■ **Assignment**: Please return the records below exactly as they stand.

--------------------

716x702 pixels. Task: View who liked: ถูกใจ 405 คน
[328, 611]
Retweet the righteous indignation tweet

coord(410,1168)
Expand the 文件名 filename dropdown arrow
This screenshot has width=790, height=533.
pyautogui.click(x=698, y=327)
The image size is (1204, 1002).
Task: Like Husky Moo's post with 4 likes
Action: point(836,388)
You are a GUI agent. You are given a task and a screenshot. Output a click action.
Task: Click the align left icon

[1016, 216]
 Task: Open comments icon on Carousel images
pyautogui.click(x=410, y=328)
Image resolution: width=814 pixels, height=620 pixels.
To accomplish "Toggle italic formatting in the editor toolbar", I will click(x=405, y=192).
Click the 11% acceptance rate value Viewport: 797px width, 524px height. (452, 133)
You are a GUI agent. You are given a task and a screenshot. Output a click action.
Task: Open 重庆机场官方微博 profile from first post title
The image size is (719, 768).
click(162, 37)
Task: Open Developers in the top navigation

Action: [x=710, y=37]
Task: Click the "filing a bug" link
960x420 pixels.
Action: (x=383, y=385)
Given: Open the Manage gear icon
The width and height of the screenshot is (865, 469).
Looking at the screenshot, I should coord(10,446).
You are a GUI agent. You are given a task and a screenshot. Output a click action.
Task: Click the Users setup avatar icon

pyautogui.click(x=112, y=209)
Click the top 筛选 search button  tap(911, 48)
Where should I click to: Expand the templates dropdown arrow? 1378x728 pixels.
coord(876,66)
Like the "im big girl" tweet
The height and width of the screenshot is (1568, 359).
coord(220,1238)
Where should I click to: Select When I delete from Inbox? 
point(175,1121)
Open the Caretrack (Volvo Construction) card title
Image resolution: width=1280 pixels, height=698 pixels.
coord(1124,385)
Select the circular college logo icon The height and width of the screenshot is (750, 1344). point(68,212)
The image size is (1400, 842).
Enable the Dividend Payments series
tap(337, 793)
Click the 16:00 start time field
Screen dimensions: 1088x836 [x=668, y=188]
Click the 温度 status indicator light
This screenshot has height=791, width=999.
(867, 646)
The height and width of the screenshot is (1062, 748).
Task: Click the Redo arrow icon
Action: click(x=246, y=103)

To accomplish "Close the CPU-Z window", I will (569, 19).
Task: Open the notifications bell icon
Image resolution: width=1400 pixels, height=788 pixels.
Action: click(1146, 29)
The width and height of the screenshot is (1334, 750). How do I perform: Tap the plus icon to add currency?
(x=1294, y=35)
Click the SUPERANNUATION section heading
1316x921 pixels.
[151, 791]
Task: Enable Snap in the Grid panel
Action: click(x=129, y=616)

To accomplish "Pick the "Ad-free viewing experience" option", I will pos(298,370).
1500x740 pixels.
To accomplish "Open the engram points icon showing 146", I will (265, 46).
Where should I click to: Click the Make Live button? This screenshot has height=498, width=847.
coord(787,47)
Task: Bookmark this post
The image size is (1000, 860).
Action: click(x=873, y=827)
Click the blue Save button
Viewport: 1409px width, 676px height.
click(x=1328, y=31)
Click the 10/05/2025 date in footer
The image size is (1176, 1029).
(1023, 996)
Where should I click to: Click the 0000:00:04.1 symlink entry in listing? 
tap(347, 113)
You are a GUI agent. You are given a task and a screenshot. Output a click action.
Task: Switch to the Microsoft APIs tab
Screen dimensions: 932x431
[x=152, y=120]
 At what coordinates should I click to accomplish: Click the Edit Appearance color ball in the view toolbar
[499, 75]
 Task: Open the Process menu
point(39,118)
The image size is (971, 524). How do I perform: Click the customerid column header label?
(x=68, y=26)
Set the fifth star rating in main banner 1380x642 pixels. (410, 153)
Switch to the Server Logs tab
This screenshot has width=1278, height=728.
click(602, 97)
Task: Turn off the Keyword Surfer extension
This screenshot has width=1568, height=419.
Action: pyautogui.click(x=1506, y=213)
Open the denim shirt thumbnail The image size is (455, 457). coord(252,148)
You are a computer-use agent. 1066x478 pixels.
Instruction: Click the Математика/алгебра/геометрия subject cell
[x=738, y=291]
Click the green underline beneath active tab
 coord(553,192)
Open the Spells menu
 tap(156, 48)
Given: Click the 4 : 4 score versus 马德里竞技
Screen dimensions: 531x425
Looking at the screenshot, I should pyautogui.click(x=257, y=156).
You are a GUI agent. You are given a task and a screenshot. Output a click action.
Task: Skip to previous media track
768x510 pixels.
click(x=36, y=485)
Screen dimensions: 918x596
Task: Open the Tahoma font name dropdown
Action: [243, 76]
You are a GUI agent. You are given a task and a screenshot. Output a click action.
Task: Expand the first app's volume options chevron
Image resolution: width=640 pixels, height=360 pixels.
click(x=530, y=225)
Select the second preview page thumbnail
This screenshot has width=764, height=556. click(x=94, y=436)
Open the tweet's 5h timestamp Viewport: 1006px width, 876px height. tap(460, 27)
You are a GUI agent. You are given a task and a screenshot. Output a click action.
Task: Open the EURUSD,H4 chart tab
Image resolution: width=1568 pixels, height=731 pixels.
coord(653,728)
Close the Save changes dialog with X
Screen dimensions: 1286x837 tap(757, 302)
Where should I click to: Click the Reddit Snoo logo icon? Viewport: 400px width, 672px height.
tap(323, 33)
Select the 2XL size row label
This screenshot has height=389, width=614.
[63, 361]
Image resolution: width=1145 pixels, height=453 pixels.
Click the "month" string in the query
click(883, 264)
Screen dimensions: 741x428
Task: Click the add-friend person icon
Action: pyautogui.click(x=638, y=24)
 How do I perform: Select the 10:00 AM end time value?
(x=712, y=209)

--------------------

■ **Answer for this exercise**:
716x702 pixels. Task: View who liked: ถูกใจ 405 คน
[328, 611]
Retweet the righteous indignation tweet

coord(410,1168)
Expand the 文件名 filename dropdown arrow
This screenshot has width=790, height=533.
pyautogui.click(x=698, y=327)
The image size is (1204, 1002).
Task: Like Husky Moo's post with 4 likes
Action: point(836,388)
You are a GUI agent. You are given a task and a screenshot. Output a click action.
Task: Click the align left icon

[1016, 216]
 Task: Open comments icon on Carousel images
pyautogui.click(x=410, y=328)
Image resolution: width=814 pixels, height=620 pixels.
To accomplish "Toggle italic formatting in the editor toolbar", I will click(x=405, y=192).
Click the 11% acceptance rate value Viewport: 797px width, 524px height. (452, 133)
You are a GUI agent. You are given a task and a screenshot. Output a click action.
Task: Open 重庆机场官方微博 profile from first post title
The image size is (719, 768).
click(162, 37)
Task: Open Developers in the top navigation

Action: [x=710, y=37]
Task: Click the "filing a bug" link
960x420 pixels.
Action: (x=383, y=385)
Given: Open the Manage gear icon
The width and height of the screenshot is (865, 469).
Looking at the screenshot, I should coord(10,446).
You are a GUI agent. You are given a task and a screenshot. Output a click action.
Task: Click the Users setup avatar icon

pyautogui.click(x=112, y=209)
Click the top 筛选 search button  tap(911, 48)
Where should I click to: Expand the templates dropdown arrow? 1378x728 pixels.
coord(876,66)
Like the "im big girl" tweet
The height and width of the screenshot is (1568, 359).
coord(220,1238)
Where should I click to: Select When I delete from Inbox? 
point(175,1121)
Open the Caretrack (Volvo Construction) card title
Image resolution: width=1280 pixels, height=698 pixels.
coord(1124,385)
Select the circular college logo icon The height and width of the screenshot is (750, 1344). point(68,212)
The image size is (1400, 842).
Enable the Dividend Payments series
tap(337, 793)
Click the 16:00 start time field
Screen dimensions: 1088x836 [x=668, y=188]
Click the 温度 status indicator light
This screenshot has height=791, width=999.
(867, 646)
The height and width of the screenshot is (1062, 748).
Task: Click the Redo arrow icon
Action: click(x=246, y=103)

To accomplish "Close the CPU-Z window", I will (569, 19).
Task: Open the notifications bell icon
Image resolution: width=1400 pixels, height=788 pixels.
Action: click(1146, 29)
The width and height of the screenshot is (1334, 750). How do I perform: Tap the plus icon to add currency?
(x=1294, y=35)
Click the SUPERANNUATION section heading
1316x921 pixels.
[151, 791]
Task: Enable Snap in the Grid panel
Action: click(x=129, y=616)

To accomplish "Pick the "Ad-free viewing experience" option", I will pos(298,370).
1500x740 pixels.
To accomplish "Open the engram points icon showing 146", I will (265, 46).
Where should I click to: Click the Make Live button? This screenshot has height=498, width=847.
coord(787,47)
Task: Bookmark this post
The image size is (1000, 860).
Action: click(x=873, y=827)
Click the blue Save button
Viewport: 1409px width, 676px height.
click(x=1328, y=31)
Click the 10/05/2025 date in footer
The image size is (1176, 1029).
(1023, 996)
Where should I click to: Click the 0000:00:04.1 symlink entry in listing? 
tap(347, 113)
You are a GUI agent. You are given a task and a screenshot. Output a click action.
Task: Switch to the Microsoft APIs tab
Screen dimensions: 932x431
[x=152, y=120]
 At what coordinates should I click to accomplish: Click the Edit Appearance color ball in the view toolbar
[499, 75]
 Task: Open the Process menu
point(39,118)
The image size is (971, 524). How do I perform: Click the customerid column header label?
(x=68, y=26)
Set the fifth star rating in main banner 1380x642 pixels. (410, 153)
Switch to the Server Logs tab
This screenshot has width=1278, height=728.
click(602, 97)
Task: Turn off the Keyword Surfer extension
This screenshot has width=1568, height=419.
Action: pyautogui.click(x=1506, y=213)
Open the denim shirt thumbnail The image size is (455, 457). coord(252,148)
You are a computer-use agent. 1066x478 pixels.
Instruction: Click the Математика/алгебра/геометрия subject cell
[x=738, y=291]
Click the green underline beneath active tab
 coord(553,192)
Open the Spells menu
 tap(156, 48)
Given: Click the 4 : 4 score versus 马德里竞技
Screen dimensions: 531x425
Looking at the screenshot, I should pyautogui.click(x=257, y=156).
You are a GUI agent. You are given a task and a screenshot. Output a click action.
Task: Skip to previous media track
768x510 pixels.
click(x=36, y=485)
Screen dimensions: 918x596
Task: Open the Tahoma font name dropdown
Action: [243, 76]
You are a GUI agent. You are given a task and a screenshot. Output a click action.
Task: Expand the first app's volume options chevron
Image resolution: width=640 pixels, height=360 pixels.
click(x=530, y=225)
Select the second preview page thumbnail
This screenshot has width=764, height=556. click(x=94, y=436)
Open the tweet's 5h timestamp Viewport: 1006px width, 876px height. tap(460, 27)
You are a GUI agent. You are given a task and a screenshot. Output a click action.
Task: Open the EURUSD,H4 chart tab
Image resolution: width=1568 pixels, height=731 pixels.
coord(653,728)
Close the Save changes dialog with X
Screen dimensions: 1286x837 tap(757, 302)
Where should I click to: Click the Reddit Snoo logo icon? Viewport: 400px width, 672px height.
tap(323, 33)
Select the 2XL size row label
This screenshot has height=389, width=614.
[63, 361]
Image resolution: width=1145 pixels, height=453 pixels.
Click the "month" string in the query
click(883, 264)
Screen dimensions: 741x428
Task: Click the add-friend person icon
Action: pyautogui.click(x=638, y=24)
 How do I perform: Select the 10:00 AM end time value?
(x=712, y=209)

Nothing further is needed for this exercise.